Perhaps no one understands this edict more than American Indians in the Northern Plains.
With Dr. Daniel Petereit as its catalyst, Walking Forward is a cancer disparity research program that intends to dismantle that pronouncement by providing screenings and health care access to American Indians in South Dakota who face roadblocks to receiving such care. Among those barriers: American Indians have the highest lung cancer mortality rate in the United States. The average distance to a treatment location is 140 miles one way, and six of the 10 poorest counties in the United States are located on the Pine Ridge, Cheyenne River and Rosebud reservations in South Dakota.

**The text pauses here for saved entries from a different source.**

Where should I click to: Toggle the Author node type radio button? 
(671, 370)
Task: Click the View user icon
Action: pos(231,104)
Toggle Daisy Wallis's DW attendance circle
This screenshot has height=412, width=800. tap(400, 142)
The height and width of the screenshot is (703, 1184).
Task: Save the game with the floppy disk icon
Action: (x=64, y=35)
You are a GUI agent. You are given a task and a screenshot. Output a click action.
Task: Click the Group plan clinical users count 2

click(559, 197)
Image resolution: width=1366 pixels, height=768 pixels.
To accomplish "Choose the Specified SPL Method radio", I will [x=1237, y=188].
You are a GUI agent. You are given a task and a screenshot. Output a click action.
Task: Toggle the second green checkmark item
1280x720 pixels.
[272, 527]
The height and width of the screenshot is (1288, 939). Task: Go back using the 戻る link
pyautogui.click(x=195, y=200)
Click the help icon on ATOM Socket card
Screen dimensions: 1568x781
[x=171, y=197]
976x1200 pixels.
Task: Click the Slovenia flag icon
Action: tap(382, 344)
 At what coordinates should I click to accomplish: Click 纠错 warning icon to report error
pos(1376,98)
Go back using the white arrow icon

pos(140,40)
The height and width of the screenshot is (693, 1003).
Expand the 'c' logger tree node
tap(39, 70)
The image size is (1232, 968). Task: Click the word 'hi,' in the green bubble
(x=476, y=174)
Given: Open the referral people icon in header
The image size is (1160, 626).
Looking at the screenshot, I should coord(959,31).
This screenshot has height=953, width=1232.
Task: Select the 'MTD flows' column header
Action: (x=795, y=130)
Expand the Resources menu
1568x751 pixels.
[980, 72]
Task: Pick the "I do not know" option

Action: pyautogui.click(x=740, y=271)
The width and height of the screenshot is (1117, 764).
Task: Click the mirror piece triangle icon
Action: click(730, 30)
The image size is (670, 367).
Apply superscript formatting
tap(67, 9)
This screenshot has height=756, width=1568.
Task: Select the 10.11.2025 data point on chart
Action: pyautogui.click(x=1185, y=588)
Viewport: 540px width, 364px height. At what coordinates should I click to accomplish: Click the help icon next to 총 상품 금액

Walking Forward seeks to address these significant disparities between American Indian and non-American Indian populations throughout South Dakota. The community-based participatory program was developed in 2002 at Rapid City Regional Hospital (now Monument Health) with a Cancer Disparities Research Partnership (CDRP) grant from the National Cancer Institute (NCI). Specifically, the program serves the American Indian community members from the Cheyenne River Sioux Tribe, Rosebud Sioux Tribe and Oglala Sioux Tribe, as well as urban American Indians living in and around Rapid City.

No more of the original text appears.